4 May 2010 | Nick Martindale
Buyers in the manufacturing sector are facing rising prices and extended delays in delivery as the global economy begins to emerge from recession, a survey suggests.
Figures released by financial information services company Markit last month revealed input prices for euro-zone manufacturers rose in April for the seventh month in a row, while goods are taking longer to deliver than at any point since July 2000.
Rob Dobson, senior economist at Markit Economics, said: “Manufacturers have been starting to demand raw materials to a greater extent but suppliers also reduced their stock sharply during the downturn so they can’t satisfy demand.
“We’re now seeing more of a sellers’ market and this is allowing suppliers to reflect the increase in commodity prices and pass that on to manufacturers.”
Manufacturers’ organisation EEF said companies based in the UK were also experiencing pressure from suppliers to increase prices, causing difficulties for many.
The changing environment means buyers will need to develop new strategies to cope with requests for price increases.
Andrew Williamson, principal adviser, procurement advisory services, at KPMG, said: “Buyers need to look at all of the cost and work out which elements will go up and which will come down.

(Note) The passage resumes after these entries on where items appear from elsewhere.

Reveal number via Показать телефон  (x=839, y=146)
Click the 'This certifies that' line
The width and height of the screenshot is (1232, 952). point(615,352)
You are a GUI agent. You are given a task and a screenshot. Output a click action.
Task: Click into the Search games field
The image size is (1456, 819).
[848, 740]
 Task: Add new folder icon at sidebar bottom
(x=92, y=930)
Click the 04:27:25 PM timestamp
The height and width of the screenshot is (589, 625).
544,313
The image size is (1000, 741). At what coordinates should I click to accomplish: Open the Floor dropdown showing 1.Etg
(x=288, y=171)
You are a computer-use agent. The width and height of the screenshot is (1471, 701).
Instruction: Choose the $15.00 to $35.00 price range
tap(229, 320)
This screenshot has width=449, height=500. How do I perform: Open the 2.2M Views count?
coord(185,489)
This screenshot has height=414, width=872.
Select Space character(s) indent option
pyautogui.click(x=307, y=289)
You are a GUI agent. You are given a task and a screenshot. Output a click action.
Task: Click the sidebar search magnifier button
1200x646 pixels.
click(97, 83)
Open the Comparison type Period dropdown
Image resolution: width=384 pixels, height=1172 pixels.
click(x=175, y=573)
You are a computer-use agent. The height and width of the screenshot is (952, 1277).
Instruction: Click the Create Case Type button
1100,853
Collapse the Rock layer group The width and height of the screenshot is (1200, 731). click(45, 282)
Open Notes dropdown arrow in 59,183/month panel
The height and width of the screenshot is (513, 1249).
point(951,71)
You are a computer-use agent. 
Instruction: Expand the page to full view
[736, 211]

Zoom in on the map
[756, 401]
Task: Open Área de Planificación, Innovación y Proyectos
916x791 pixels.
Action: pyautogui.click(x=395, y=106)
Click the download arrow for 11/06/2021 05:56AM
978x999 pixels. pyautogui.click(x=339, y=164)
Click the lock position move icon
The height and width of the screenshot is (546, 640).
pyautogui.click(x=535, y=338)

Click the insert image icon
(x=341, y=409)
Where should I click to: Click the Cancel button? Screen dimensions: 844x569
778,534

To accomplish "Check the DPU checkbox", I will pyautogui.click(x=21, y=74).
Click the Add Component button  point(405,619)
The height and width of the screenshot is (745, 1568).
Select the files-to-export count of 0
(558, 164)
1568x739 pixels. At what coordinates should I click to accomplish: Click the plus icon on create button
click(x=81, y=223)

They should also help suppliers evaluate their own sourcing strategy.”
Paul Steele, chairman of consultancy PMMS, said buyers also needed to take a longer-term view and should identify what they would need to buy in three or four years’ time and establish how to secure that supply.
He said: “I’d advise any buyer to make sure they know who owns the companies they’re buying from and what their targets and objectives are. If you’re vulnerable, look elsewhere.”
The EEF said downward pressures on margins meant companies were unlikely to be able to pass on price increases to customers.
Lee Hopley, chief economist, said: “If there continues to be a squeeze on margins it will have implications for investment decisions in other parts of the business such as new capital equipment and the ability to take on new workers.”
The price rises were down to increasing global demand for commodities such as iron, chemicals and oil and the weakness of the euro caused by concern over the state of Greece’s public finances, the Markit survey found.